Jakarta, TAMBANG – Isu mengenai penggunaan baterai LFP (Lithium Iron Phosphate) dan NMC (Nickel Manganese Cobalt) dalam industri kendaraan listrik masih menjadi perhatian publik. Lalu mana yang lebih unggul?
Founder National Battery Research Institute (NBRI), Evvy Kartini menjelaskan bahwa setiap jenis baterai memiliki keunggulan masing-masing, namun dari sisi performa dan nilai daur ulang, NMC dinilai lebih unggul dibanding LFP.
“LFP memang lebih stabil dan tahan lama, tetapi kapasitasnya hanya setengah dari baterai NMC. Kalau LFP hanya 1 ampere-hour, NMC bisa 2 ampere-hour. Jadi, kalau dipasang di mobil, kapasitasnya jauh lebih besar,” ujarnya dalam International Battery Summit 2025 di Jakarta, Selasa (5/8).

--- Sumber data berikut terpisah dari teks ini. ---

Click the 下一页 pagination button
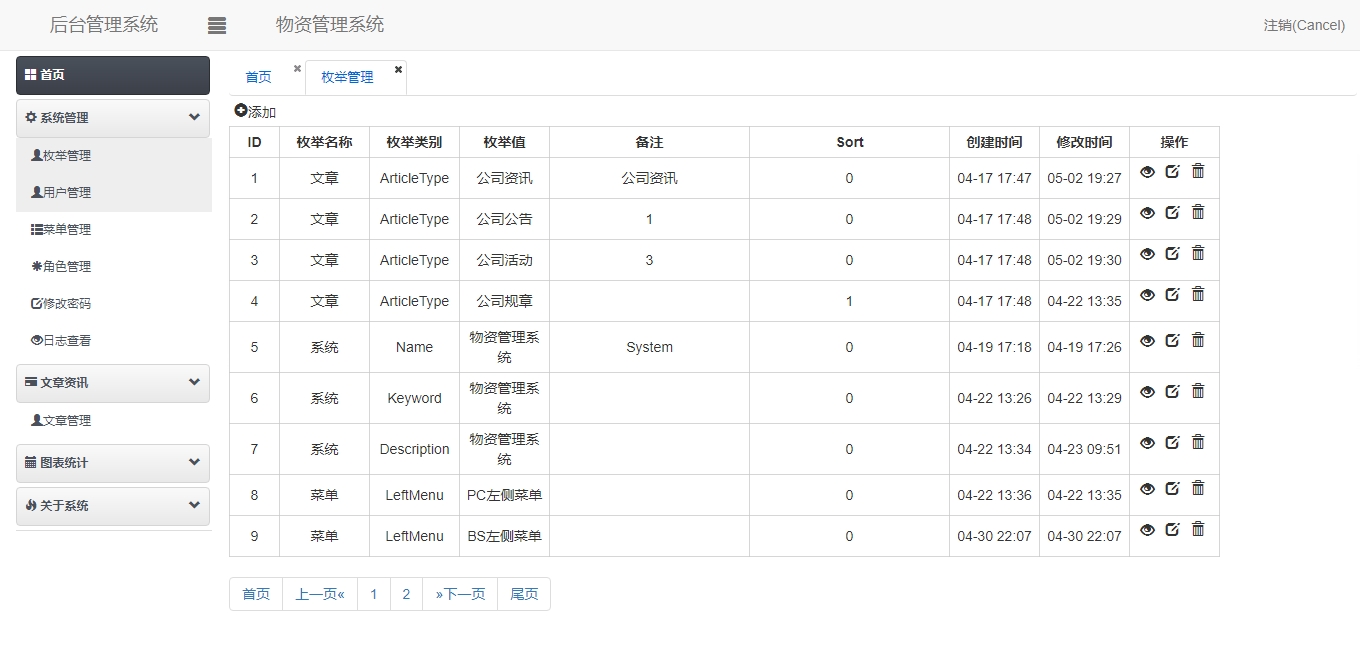The image size is (1360, 656). click(x=459, y=593)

Lebih lanjut, Evvy menyatakan pentingnya Indonesia untuk memahami secara menyeluruh karakteristik dan potensi dari berbagai jenis baterai yang saat ini digunakan dalam kendaraan listrik.
Menurutnya, perbedaan NMC dan LFP sangat ditentukan oleh sifat dasar material. Kata dia, baterai berbasis nikel (NMC) memiliki keunggulan dalam kapasitas penyimpanan energi karena strukturnya mampu menampung lebih banyak ion lithium. Sementara itu, mangan berfungsi untuk menstabilkan struktur baterai, dan kobalt mempercepat pelepasan daya atau tenaga.

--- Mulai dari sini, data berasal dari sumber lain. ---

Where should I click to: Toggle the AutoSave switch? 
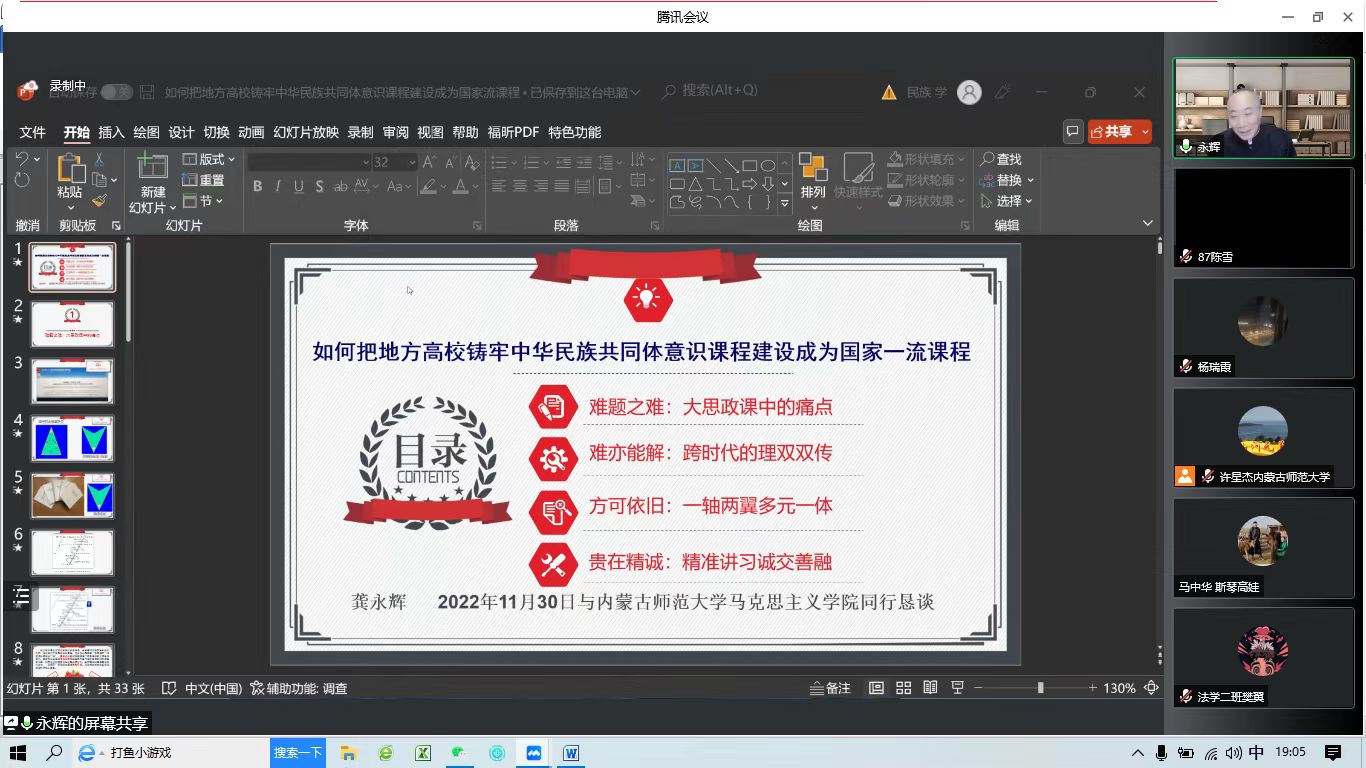(116, 92)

“Kobalt itu seperti cabai rawit dalam makanan. Sedikit, tapi pedas. Kalau mobil butuh tenaga besar, harus pakai NMC,” katanya memberi analogi.
Namun, dalam beberapa tahun terakhir, baterai LFP semakin banyak digunakan karena dinilai lebih murah dan mudah diproduksi. Meski begitu, ia mengingatkan agar pemerintah tetap mengatur penggunaannya secara selektif.
“Saya sudah meneliti baterai sejak 20 tahun lalu, sebelum isu ini ramai di Indonesia. Baterai sodium masih masa depan, belum komersial. Sementara lithium tetap yang terbaik karena merupakan elemen padat paling ringan di dunia,” jelasnya.
Ia juga menekankan pentingnya melihat siklus hidup baterai. Di akhir masa pakai, baterai LFP hanya bernilai seperti besi bekas. Sementara NMC masih memiliki nilai karena nikel dan kobaltnya bisa didaur ulang.
“Maka, kita harus melihat keseluruhan rantai pasok. Dari hulu ke hilir. Jangan hanya tergiur murahnya biaya awal,” pungkasnya.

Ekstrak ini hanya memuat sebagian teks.